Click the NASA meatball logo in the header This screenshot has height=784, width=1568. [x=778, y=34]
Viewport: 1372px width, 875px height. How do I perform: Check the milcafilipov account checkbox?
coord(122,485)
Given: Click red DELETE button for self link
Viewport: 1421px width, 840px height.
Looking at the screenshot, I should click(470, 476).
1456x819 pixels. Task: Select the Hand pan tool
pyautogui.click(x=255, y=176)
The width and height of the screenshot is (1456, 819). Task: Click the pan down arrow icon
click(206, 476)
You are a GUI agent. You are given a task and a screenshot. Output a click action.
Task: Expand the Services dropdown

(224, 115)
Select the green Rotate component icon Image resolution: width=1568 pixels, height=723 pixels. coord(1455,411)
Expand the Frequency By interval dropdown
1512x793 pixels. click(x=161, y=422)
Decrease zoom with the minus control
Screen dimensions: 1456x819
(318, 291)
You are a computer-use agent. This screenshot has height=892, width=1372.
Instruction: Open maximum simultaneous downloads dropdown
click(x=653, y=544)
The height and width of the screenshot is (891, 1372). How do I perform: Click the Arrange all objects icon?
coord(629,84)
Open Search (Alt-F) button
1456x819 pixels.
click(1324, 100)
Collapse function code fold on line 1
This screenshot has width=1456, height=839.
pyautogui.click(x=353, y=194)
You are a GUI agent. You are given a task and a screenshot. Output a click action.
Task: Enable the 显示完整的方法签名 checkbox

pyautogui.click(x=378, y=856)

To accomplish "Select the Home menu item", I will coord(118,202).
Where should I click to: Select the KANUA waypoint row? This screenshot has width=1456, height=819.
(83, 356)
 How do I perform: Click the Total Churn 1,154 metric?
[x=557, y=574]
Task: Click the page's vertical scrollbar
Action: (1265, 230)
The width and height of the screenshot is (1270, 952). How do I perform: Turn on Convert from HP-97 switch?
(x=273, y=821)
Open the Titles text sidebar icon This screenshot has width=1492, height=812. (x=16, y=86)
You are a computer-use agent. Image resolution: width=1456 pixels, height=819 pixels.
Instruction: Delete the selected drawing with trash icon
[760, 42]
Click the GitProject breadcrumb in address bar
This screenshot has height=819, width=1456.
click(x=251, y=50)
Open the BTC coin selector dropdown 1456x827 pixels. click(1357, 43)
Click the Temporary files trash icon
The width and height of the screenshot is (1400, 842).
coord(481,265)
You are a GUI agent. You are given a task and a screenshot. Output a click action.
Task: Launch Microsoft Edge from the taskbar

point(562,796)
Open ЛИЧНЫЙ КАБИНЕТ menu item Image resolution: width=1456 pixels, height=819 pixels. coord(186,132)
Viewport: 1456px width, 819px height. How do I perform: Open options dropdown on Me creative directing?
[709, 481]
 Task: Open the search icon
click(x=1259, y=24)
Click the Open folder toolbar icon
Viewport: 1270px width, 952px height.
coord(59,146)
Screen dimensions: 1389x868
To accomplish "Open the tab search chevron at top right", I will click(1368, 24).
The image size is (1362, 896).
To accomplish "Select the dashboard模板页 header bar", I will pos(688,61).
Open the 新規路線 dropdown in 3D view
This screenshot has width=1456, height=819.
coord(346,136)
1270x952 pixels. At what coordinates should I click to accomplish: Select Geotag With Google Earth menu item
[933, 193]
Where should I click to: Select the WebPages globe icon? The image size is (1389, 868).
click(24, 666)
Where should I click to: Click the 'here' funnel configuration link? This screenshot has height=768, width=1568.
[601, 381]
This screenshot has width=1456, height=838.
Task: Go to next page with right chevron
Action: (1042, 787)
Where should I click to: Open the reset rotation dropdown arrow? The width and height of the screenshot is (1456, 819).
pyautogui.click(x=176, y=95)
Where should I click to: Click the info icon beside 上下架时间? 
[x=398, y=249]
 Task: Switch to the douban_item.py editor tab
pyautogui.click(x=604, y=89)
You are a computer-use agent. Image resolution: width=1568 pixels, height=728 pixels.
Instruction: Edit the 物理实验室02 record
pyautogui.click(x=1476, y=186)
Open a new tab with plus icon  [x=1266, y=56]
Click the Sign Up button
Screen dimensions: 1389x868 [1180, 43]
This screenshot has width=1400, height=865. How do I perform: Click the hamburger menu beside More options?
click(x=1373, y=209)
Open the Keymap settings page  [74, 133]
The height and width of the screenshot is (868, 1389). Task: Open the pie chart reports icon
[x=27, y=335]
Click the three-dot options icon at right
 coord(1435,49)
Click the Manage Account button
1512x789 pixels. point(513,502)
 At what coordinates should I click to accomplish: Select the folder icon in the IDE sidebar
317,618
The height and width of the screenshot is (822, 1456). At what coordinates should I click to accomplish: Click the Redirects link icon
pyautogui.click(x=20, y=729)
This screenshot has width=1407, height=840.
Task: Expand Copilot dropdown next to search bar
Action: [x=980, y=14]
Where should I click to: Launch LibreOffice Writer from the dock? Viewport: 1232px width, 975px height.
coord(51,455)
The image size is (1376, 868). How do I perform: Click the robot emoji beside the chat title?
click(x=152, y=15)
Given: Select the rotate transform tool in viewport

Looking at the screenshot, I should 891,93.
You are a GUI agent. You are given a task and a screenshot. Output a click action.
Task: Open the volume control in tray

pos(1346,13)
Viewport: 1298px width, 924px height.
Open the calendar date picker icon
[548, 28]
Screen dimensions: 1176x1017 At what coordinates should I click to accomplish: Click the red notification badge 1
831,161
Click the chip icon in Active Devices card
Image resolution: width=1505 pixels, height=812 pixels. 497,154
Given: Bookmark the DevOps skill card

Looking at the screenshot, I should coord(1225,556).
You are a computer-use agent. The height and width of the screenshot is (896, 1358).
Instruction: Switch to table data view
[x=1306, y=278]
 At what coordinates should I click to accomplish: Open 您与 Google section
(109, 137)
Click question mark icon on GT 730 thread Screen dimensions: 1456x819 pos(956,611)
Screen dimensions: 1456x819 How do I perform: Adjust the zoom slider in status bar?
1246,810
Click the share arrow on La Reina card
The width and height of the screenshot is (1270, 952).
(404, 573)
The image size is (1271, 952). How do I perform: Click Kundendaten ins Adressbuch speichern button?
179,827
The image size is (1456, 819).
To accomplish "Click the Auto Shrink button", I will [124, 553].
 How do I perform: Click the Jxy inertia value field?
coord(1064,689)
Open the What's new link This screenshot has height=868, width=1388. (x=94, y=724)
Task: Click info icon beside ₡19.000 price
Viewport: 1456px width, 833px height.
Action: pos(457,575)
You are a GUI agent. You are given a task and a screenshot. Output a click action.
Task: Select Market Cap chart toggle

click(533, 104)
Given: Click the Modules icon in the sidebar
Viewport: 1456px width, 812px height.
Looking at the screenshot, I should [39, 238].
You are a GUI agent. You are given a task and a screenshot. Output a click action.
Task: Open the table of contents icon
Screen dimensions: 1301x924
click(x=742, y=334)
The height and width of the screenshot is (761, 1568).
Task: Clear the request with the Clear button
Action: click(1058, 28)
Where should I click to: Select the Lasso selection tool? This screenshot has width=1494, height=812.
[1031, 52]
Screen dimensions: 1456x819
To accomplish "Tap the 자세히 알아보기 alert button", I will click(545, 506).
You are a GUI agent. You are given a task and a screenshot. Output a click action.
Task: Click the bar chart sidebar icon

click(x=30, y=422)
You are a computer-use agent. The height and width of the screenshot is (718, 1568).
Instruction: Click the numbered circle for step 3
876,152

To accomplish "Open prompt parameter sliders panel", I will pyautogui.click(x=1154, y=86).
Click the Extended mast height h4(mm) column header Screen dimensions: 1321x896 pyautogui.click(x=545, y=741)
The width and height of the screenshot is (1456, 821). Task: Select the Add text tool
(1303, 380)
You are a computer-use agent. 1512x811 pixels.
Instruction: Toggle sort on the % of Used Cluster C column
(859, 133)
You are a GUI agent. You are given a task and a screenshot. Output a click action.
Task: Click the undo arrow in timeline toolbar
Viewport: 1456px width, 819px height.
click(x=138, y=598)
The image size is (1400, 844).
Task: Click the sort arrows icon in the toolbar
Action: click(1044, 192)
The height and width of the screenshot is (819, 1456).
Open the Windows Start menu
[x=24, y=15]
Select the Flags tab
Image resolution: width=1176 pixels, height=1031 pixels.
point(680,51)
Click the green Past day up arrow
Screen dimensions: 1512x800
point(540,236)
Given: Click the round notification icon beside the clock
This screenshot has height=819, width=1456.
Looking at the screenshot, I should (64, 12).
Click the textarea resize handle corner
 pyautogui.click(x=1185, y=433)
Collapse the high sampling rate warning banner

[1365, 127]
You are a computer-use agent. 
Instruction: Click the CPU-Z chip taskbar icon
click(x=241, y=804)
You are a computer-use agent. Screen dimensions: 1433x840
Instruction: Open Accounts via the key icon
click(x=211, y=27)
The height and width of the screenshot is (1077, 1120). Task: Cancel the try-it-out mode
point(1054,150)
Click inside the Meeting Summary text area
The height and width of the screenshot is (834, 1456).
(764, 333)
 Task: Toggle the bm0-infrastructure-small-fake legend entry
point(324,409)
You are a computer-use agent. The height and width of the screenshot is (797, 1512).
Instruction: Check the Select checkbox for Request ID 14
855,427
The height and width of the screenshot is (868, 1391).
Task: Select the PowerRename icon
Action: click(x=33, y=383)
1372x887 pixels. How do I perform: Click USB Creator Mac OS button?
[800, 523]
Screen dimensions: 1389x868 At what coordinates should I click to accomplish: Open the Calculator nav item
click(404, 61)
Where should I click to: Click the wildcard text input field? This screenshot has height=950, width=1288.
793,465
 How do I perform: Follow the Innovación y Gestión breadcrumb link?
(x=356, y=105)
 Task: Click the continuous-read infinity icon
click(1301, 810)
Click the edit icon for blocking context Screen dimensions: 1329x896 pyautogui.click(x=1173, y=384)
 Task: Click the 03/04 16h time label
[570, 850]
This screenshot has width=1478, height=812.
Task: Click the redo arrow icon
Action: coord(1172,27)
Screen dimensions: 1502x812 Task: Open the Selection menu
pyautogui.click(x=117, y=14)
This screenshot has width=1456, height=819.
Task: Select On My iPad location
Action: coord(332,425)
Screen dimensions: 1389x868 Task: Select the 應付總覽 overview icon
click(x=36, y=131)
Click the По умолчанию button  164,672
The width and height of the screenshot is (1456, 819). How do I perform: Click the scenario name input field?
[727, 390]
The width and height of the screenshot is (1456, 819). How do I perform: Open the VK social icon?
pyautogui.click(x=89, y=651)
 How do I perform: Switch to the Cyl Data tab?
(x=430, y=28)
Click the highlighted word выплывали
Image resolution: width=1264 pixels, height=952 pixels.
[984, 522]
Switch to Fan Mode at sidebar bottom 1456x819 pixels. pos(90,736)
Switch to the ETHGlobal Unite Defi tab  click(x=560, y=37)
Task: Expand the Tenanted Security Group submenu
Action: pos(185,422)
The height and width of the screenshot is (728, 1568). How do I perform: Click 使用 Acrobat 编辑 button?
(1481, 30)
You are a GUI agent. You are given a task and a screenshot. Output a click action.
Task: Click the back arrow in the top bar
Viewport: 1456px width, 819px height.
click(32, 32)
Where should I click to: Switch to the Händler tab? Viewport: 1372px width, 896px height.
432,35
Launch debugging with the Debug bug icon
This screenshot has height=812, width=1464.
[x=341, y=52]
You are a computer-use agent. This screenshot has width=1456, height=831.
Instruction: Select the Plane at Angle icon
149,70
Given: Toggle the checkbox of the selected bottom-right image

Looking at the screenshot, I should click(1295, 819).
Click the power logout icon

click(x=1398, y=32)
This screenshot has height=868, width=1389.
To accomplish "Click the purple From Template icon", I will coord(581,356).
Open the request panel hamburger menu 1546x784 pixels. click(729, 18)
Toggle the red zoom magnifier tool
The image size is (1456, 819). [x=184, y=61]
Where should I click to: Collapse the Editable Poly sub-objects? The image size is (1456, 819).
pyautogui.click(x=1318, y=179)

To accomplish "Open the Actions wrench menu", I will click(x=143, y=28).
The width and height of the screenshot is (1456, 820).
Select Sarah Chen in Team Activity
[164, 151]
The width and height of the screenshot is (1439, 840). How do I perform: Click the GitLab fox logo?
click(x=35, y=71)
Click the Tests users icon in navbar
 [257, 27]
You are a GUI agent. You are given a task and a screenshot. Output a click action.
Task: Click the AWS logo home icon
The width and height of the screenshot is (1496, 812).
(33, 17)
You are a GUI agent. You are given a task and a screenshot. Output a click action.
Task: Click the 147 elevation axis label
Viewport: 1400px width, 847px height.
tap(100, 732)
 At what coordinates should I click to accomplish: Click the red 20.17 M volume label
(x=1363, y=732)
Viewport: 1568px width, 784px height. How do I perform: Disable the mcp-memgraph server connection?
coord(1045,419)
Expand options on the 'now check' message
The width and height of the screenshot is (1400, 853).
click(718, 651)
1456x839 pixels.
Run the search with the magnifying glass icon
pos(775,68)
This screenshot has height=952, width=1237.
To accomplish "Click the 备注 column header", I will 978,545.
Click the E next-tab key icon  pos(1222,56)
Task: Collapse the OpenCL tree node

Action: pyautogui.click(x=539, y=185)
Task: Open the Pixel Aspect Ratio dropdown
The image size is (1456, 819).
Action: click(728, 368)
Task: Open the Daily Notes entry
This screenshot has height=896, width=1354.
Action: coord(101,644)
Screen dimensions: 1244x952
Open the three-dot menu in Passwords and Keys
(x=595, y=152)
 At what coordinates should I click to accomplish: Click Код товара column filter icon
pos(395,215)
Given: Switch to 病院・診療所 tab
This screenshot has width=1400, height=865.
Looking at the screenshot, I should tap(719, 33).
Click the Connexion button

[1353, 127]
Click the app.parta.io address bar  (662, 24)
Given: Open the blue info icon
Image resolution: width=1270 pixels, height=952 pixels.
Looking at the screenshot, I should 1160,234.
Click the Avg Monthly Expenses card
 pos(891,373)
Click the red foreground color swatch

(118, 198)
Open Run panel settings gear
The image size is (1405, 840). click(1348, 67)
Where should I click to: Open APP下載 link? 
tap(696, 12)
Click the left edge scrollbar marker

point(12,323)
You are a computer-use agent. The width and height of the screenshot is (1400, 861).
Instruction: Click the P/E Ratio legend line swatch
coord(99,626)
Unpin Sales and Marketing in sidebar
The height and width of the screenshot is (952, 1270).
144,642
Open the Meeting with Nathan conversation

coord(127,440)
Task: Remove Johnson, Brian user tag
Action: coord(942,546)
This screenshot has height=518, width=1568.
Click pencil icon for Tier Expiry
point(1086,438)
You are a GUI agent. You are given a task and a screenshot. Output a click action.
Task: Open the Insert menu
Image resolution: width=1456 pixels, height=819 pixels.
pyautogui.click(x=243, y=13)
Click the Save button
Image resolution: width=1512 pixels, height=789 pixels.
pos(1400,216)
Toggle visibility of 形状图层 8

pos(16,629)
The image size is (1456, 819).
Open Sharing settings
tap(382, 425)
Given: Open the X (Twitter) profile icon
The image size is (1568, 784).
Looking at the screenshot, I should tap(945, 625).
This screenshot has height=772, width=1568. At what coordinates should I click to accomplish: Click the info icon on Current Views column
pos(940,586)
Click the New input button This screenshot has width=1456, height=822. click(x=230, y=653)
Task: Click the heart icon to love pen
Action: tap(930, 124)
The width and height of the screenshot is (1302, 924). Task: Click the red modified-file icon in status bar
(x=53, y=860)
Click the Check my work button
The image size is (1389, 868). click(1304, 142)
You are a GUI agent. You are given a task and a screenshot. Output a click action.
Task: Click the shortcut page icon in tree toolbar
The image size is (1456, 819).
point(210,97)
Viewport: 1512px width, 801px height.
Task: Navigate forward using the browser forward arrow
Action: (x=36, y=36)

-----

(Requirement): Show every line of the material above in which "address" is present.

(Task answer):
Click the GitProject breadcrumb in address bar
Click the app.parta.io address bar  (662, 24)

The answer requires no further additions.